Monark, Colson and JC Higgins all used a zinc/cadmium plating on their rims in this same early 50s period. I suspect it was just a period of experimentation. The finish resists rust well, but if they do rust up, you can't really clean them without taking the plating with. Just like New Departure moved to cad plating from chrome around the same time.

This is all speculation, of course. It sounds palatable to me though.


----------



## Mybluevw (Jan 14, 2014)

Schwinn made some S2s using stainless steel. Maybe thats what you have? You might try the magnet test to check.


----------



## Mungthetard (Jan 14, 2014)

*Hmmmmm*



Mybluevw said:


> Schwinn made some S2s using stainless steel. Maybe thats what you have? You might try the magnet test to check.



Yeah magnet stuck like pigs on ship
I just shipped my pants


----------



## TammyN (Jan 14, 2014)

Mybluevw said:


> Schwinn made some S2s using stainless steel. Maybe thats what you have? You might try the magnet test to check.
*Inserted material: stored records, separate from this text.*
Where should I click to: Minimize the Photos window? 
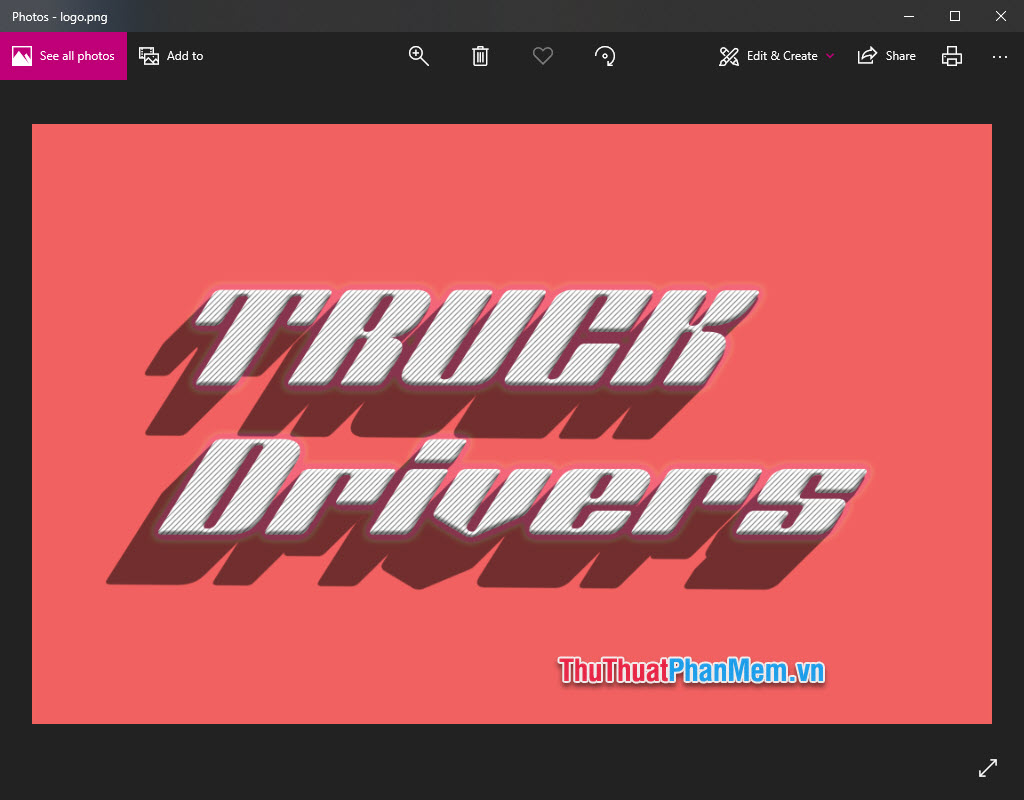908,16
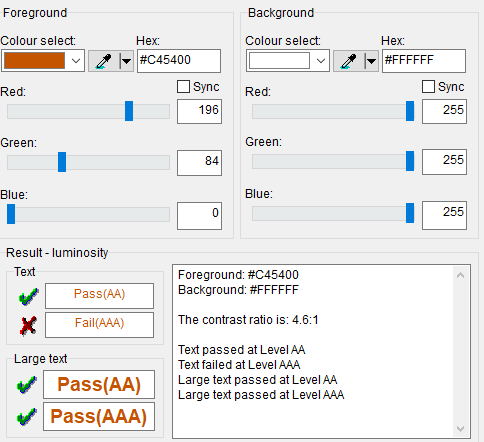This screenshot has height=442, width=484.
Task: Click the background Green value field
Action: click(x=444, y=162)
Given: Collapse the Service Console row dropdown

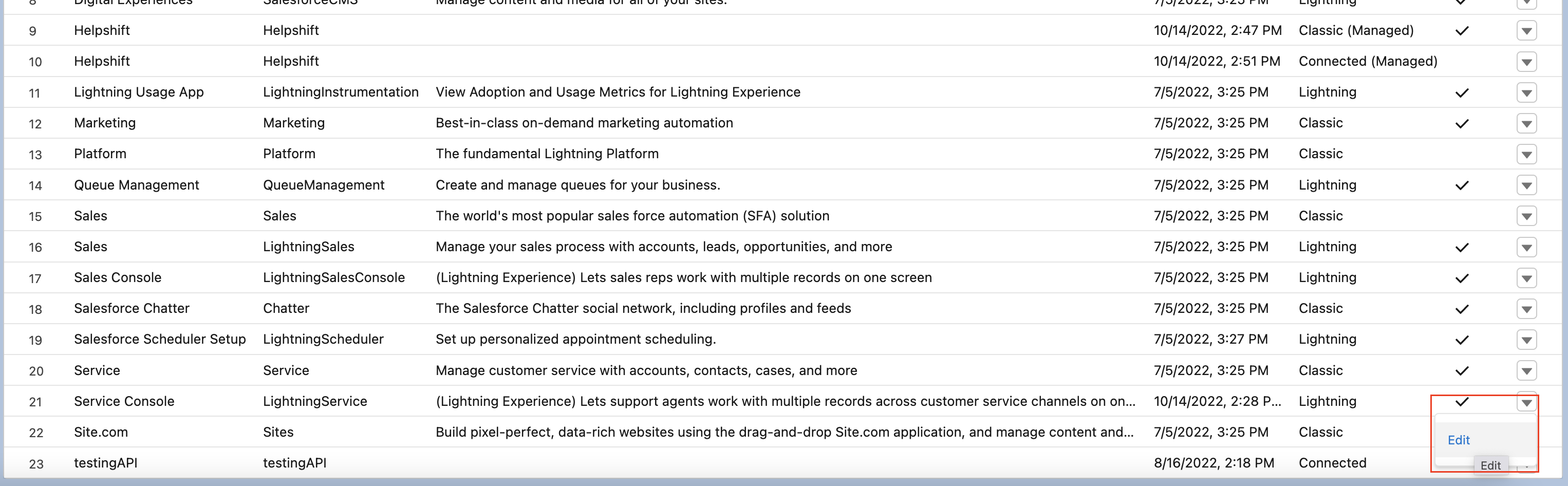Looking at the screenshot, I should coord(1526,402).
How does a magnet differentiate? Aren't both types of wheels steel underneath the plating?


----------



## cds2323 (Jan 14, 2014)

I have a 53 Rollfast that also has rims and hubs with a dull finish. I've also seen many New Departure front and rear hubs that have a dull finish. I heard from an old collector almost twenty years ago that these finishes were do to shortages due to the Korean War. Don't rip me a new one if you know why, only passing on what I heard, that material shortages affected the chrome causing manufacturers to try other finishes. 

And my 59 Schwinn has S-2's with a New Departure rear hub.


----------



## Mybluevw (Jan 14, 2014)

TammyN said:


> How does a magnet differentiate? Aren't both types of wheels steel underneath the plating?



I don't think the stainless is plating, the rim is made of stainless. Not plated mild steel.


----------



## dougfisk (Jan 14, 2014)

jpromo said:


> Monark, Colson and JC Higgins all used a zinc/cadmium plating on their rims in this same early 50s period. I suspect it was just a period of experimentation. The finish resists rust well, but if they do rust up, you can't really clean them without taking the plating with. Just like New Departure moved to cad plating from chrome around the same time.
> 
> This is all speculation, of course. It sounds palatable to me though.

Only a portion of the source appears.